At baseline, 40% and 39% of patients randomized to the once-daily or twice-daily group, respectively, had an HIV RNA viral load exceeding 100,000 copies/mL.

At 48 weeks, virologic failure (nonresponse or rebound) occurred in 88 patients — in 53 of 382 patients (13.9%) in the once-daily group and in 35 of 388 (9.0%) patients in the twice-daily group.

Resistance developed in 9 patients in the once-daily group and in 2 patients in the twice-daily group. Serious adverse events and discontinued treatment were similar in both groups.

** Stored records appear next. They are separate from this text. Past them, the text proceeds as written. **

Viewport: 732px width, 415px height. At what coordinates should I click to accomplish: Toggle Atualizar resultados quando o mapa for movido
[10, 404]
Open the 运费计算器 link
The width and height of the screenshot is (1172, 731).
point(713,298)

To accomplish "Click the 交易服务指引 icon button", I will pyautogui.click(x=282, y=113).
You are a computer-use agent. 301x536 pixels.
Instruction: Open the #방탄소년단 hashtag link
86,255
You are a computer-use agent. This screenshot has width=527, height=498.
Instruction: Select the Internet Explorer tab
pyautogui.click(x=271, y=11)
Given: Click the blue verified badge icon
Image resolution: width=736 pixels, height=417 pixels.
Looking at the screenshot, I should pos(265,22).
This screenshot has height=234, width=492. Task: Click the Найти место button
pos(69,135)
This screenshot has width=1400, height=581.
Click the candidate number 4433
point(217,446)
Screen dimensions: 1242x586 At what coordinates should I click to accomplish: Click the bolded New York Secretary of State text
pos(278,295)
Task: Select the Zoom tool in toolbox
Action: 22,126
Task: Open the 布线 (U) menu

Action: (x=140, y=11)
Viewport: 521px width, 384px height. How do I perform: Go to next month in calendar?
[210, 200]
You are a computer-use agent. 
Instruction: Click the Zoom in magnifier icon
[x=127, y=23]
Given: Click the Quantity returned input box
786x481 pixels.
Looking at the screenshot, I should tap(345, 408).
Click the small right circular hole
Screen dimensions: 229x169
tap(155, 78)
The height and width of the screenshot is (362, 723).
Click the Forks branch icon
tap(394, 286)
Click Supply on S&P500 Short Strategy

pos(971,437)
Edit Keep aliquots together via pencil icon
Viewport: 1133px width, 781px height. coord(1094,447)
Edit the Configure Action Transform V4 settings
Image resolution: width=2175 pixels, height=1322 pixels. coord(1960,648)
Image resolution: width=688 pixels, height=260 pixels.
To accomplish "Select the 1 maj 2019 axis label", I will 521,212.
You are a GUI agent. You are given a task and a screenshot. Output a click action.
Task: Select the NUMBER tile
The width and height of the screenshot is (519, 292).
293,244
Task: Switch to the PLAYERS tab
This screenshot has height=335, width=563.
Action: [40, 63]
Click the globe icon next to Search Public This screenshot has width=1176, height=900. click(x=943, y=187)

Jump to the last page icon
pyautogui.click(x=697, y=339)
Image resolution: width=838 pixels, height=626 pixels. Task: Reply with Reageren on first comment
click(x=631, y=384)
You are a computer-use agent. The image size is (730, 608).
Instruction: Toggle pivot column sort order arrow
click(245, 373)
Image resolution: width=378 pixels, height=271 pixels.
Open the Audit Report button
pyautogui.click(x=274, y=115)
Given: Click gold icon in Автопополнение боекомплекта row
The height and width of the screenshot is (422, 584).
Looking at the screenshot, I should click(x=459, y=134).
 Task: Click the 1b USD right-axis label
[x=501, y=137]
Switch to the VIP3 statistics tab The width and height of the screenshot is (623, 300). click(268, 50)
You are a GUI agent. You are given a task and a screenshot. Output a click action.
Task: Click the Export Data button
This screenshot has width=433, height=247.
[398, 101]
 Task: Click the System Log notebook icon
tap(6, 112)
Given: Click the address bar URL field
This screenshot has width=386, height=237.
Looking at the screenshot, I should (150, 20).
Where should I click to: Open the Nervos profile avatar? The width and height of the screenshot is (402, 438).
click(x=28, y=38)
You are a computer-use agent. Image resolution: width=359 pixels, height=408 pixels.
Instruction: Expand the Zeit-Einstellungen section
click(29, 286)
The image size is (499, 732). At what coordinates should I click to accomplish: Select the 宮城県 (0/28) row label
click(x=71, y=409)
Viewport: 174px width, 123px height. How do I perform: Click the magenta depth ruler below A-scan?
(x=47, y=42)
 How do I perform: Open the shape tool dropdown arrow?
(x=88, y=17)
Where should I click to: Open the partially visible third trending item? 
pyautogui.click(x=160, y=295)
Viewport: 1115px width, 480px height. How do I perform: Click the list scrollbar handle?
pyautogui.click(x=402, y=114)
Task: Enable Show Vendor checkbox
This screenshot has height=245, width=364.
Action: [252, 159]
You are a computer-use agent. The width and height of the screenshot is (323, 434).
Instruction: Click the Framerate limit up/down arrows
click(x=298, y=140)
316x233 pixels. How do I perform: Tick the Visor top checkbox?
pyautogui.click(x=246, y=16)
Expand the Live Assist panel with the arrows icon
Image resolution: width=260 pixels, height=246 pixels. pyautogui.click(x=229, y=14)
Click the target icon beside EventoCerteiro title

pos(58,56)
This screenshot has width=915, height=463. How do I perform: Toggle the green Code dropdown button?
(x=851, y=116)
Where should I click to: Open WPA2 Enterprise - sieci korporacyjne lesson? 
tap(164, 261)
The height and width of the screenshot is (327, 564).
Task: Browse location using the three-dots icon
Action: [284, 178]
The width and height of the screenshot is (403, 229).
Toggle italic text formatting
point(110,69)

The overall rates of suppression of HIV to below 50 copies/mL were impressive in both groups, Dr. Eron said; they were 83.2% for once-daily treatment and 88.9% for twice-daily treatment.

In patients whose baseline viral loads were 100,000 copies/mL or less, the overall efficacy rates were similar for the once-daily group (89.1%; 205 of 230 patients) and twice-daily group (91.9%; 215 of 234 patients).

"The 92% of patients who received raltegravir twice a day and who were suppressed below the level of detection at 48 weeks is one of the highest numbers we've seen in any randomized clinical trial," Dr. Eron told Medscape Medical News.

However, while the responses in each group were similar, the difference in the response was statistically large enough so that the once-daily regimen did not meet the study goal (noninferiority to twice-daily raltegravir), and was actually slightly inferior, Dr. Eron explained.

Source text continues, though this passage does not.